Basically any information which someone would be willing to share would be gratefully appreciated, Nuke

Pearson Cougar 706-64" recurve or longbow information request


----------



## Arrowwood (Nov 16, 2010)

It's a recurve. The brace height just depends on whatever string is on the bow and the archer's preference. Manufacturers usually have a recommended brace height but it's not uncommon for people to go beyond it one way or the other... especially on a 45 year old bow from a garage sale.

The "a.m.o." (Archery Manufacturer and Merchant's Organization) standards weren't adopted until 1969. I've been wondering about how strings were measured for some of the older bows, because the brace heights don't always work out like they're supposed to, as you found out. But if you shoot that string a while, it would probably stretch into the listed brace height.


Mid-1960's might be as close as you get to finding the year it was made. There are Pearsons from 1965 that have brown and white glass on the same bow but as far as I know it's not common. Some of the models used brown glass for hunting-weight bows and white glass for lower weights. With the vast numbers of bows Ben Pearson made (especially Cougars, the longest-running model bow they made) it wouldn't surprise me if it was an accident.


----------



## Arrowwood (Nov 16, 2010)

I take it back, it might be what they called a "modified recurve" or "semi-recurve". I just found one online, supposed to be from 1964 with reddish-brown and white glass on the same bow.


----------



## nuke submariner (Sep 14, 2010)

That's it. I just kind of stumbled into the deal as it wasn't on a table or anything. Anyway the guy asked if I would give him a dollar; I didn't have the heart to see if he would take less. The finish on the riser is pretty much toast, but everything else looks good. I am happy to have it. Thanks for the response, Nuke


----------



## dephil (Apr 22, 2008)

As best as I can find, the Cougar 706-64 was made from 1964-1966. In 1967, the 706 was 62". In 1963 the Cougar was a 962 64".


----------



## wbyrd (Dec 29, 2008)

I've got one of these bows too, used to be my Dad's but I bought his house from him and he left the bow in a closet... thanks Dad! Anyway, I've been wondering if it's classified as a longbow or a recurve also. The limbs do recurve but the string doesn't lay on the limbs like they do on a standard recurve bow. So to me it looks more like a hybrid longbow. I'm sure they probably weren't really thinking about that back in the 60's when they were building these bows... I know one thing for sure, the bow shoots really good and is super quiet.


----------



## Brianlocal3 (Dec 14, 2011)

Reviving the dead here!!! It's a semi-recurve no questions asked. Awsome shooters, longbow type grip with locator. Get a string 3" shorter than length, not 4". I have one for my wife thats 32#@26" and I shoot it alot with #3 microflites. 
These bows are the predecessor to the modern hybrid longbows. If I could fmd a 45 or 50lbr I'd buy it in a heartbeat/[email protected]


----------



## jusoldave (Apr 28, 2012)

Brian, I've never joined a "hobby" forum before, but had to register here at AT, just to agree with you! 

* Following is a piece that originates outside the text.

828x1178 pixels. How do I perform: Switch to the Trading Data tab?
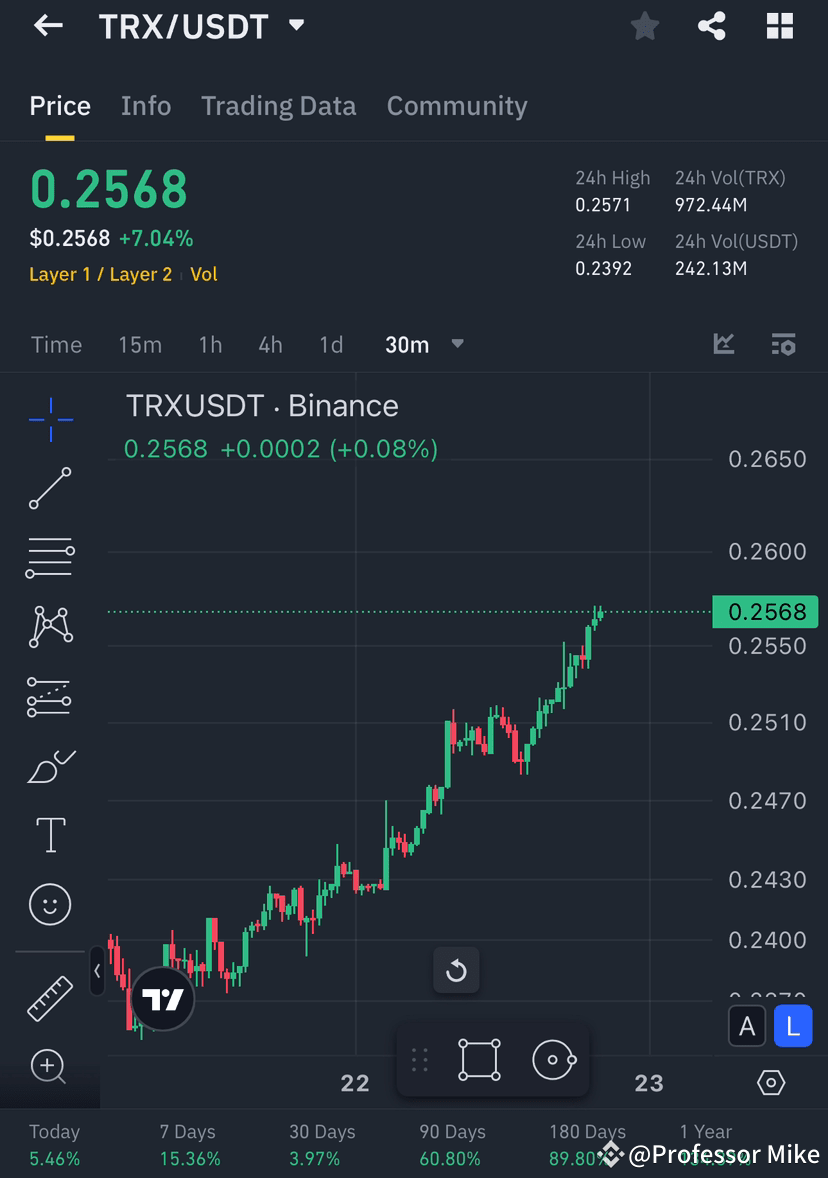278,105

I've been shooting a 7050 (62" Cougar) since buying it new in '67, and also wouldn't mind having one or two more in other weights. It's smooth, quiet, and shoots pretty sweet; shot my first elk and deer with it (eons ago), with hardware-store Port Orford Cedar arrows ($12/dozen, field-ready [!] back then). 

I prefer an endless loop string (think it's a shade faster than a Flemish) on mine, and recently discovered mine prefers a heavier aluminum shaft (Easton 2117 CamoHunters) over the carbons I was using.


----------



## Brianlocal3 (Dec 14, 2011)

What weight are you shooting? I love this one. Its light in hand and feels great. I am finding out I prefer the smaller grips as opposed to the larger detailed recurve grips


----------



## drewsumrell (Dec 4, 2011)

Hey nuke submariner,

I have a 706-64" bow exactly like you've described......and yes, it's called a modified recurve. Mine is 45# @ 28" but I have a 30" DL and it scales out at 52# at my DL. I've recently built a set of poplar arrows and really like shooting this bow. I bought it several months ago and it has a good Flemish twist string on it. The brace height is 8" and shoots very quietly. I tried lowering the BH a bit, but it seems to shoot best at 8". Sounds like yours is in really good shape. Mine has a few stress cracks near the center of the limbs, but doesn't seem to be a problem or be getting any worse. Get some arrows matched to your draw weight and enjoy shooting it! It's a keeper.


----------



## jusoldave (Apr 28, 2012)

Brianlocal3 said:


> What weight are you shooting?...


Mines rated 30#@28", but I've never scaled or chrono'd it.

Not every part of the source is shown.